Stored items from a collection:

──────

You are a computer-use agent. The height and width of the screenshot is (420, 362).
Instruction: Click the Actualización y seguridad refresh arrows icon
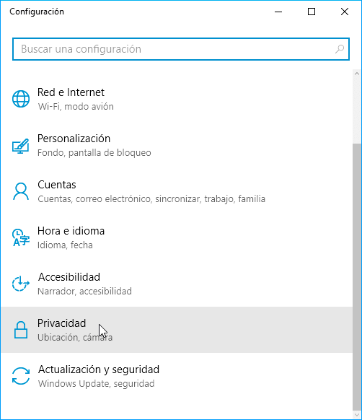coord(21,376)
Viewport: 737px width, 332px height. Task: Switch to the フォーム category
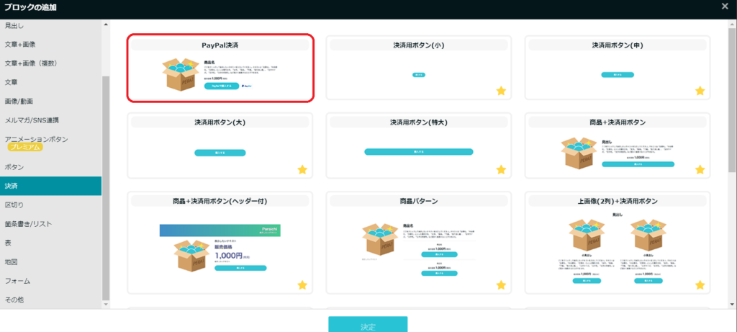17,280
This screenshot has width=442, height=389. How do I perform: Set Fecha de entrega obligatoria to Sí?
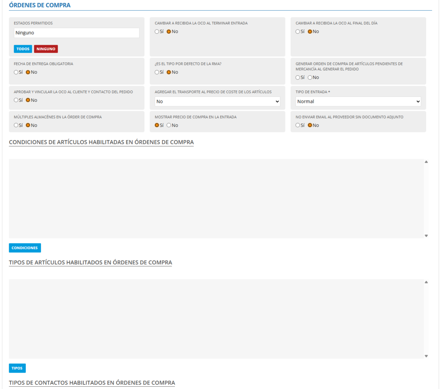[x=16, y=72]
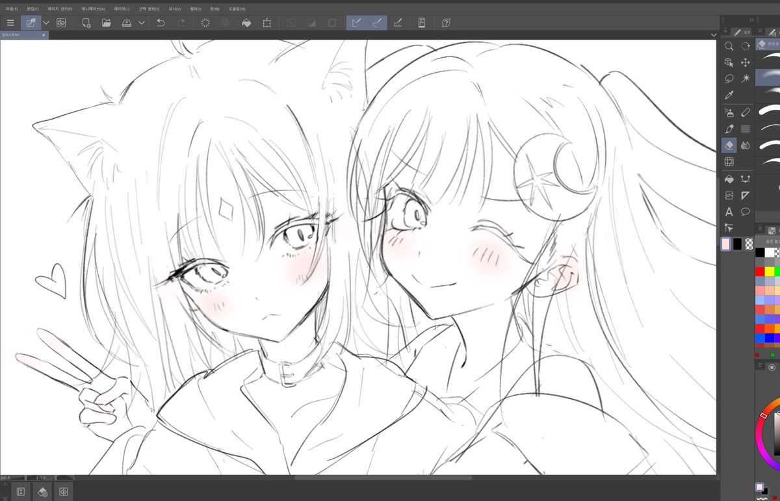The width and height of the screenshot is (780, 501).
Task: Undo the last stroke
Action: pos(160,23)
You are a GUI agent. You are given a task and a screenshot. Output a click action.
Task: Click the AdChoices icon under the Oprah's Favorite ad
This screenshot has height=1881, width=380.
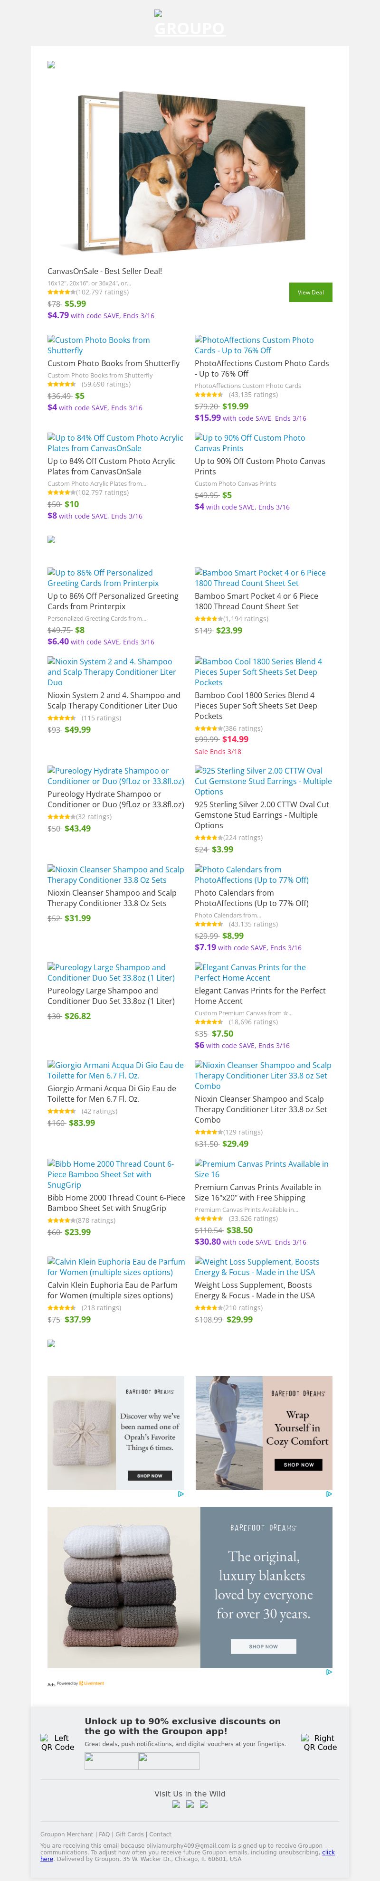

──────

EXERCISE AIM:
Read through the entries above, and wherever a line holds the string "agent", copy it.

EXERCISE RESPONSE:
You are a computer-use agent. The height and width of the screenshot is (420, 362).
You are a GUI agent. You are given a task and a screenshot. Output a click action.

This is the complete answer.